Now, I was dicing with the option of saying ‘Excuse me?!’ to him but instead opted for ‘Eh WIT?’ (+5 intimidation points, he shat it). The man replied with ‘Well some parents are fine with bringing up their children this way but I for one am not.’
NOW, if any of you know my mother, you’d know things like she clinically OCD, thinks my fox tattoo on my leg looks like ‘a smelly rat’, still thinks its 1969, is very up to date with current music seeing as her favourite album is Take That’s debut and up until 1 month ago nobody had EVER stayed in my house because my mums so anal and old fashioned about everything.
So no, faggot idiot parent, it has nothing to do with my mums parenting skills.
I then thought that I do not earn enough money in life to sit and re-educate a middle aged man so dropped ‘You’re a fucking idiot’ and left.
You are a piece of shit, fuck you.
Have some quotes from this article, written by a Guardian Editor about her 21 year old son who turned up at home for the summer with a tattoo on his arm.
‘this idea of getting a tattoo – the hard man act, iron muscles, shaved head, Jason Statham, Ross Kemp. He’s a clever boy.’ - Insinuating that getting a tattoo deems you unintelligent, of course.
“But what if he wants to be a lawyer? Or an accountant.” - The good old ‘you cant get a good job if you get a tattoo line. This woman seems educated.
‘This level of grief is absurd.’ - really? REALLY?
‘I think – latent anxiety about the trappings of class. As if my son had deliberately turned his back on a light Victoria sponge and stuffed his face with cheap doughnuts.’ - Oh, you’re definitely not a snob. Nope. Not at all.
‘You’re different. I will never look at you in the same way again. If you’d lost your arm in a car accident, I would have understood’. - WOW, that last sentence sums it up. Wow, just…jesus fuck.

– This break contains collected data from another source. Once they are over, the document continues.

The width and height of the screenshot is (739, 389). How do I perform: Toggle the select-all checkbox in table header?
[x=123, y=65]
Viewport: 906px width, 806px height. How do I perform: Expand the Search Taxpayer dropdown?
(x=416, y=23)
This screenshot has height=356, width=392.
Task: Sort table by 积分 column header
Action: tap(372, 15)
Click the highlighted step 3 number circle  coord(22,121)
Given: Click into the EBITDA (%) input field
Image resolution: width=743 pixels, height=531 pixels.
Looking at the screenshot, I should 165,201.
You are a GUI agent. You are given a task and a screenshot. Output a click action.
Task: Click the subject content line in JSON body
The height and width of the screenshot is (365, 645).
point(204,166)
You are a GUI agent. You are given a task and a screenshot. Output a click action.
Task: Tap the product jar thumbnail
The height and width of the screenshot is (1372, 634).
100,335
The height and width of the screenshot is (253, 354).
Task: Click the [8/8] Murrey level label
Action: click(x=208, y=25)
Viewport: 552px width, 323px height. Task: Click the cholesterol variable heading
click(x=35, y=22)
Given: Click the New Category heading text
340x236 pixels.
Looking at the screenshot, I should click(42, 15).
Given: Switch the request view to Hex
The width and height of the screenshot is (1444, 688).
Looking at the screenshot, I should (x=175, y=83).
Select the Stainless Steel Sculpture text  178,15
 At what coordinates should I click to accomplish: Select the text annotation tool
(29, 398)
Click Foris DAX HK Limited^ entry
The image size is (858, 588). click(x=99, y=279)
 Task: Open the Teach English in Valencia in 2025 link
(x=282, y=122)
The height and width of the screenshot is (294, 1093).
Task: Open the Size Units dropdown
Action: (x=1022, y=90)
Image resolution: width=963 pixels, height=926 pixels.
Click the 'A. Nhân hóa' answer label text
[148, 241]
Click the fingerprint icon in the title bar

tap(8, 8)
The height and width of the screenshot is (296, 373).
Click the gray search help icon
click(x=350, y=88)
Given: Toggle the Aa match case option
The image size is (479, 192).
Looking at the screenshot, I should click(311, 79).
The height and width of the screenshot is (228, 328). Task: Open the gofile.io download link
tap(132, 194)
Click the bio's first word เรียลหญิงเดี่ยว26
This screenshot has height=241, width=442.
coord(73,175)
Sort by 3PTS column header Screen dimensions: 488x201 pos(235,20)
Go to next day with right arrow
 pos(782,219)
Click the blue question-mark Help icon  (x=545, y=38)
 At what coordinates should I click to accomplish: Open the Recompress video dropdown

If you’d like to read this RIDICULOUS snobby upper class ‘article’ then do so below. Fucking ridiculous.
Tattoo’s are subjective. Saying that, some are just SHITE.
Get me something sharp, quick. These are the people I have to share the planet with, really. You cant choose your family, you can choose your friends, and I can also choose who’s jugular vein to cut.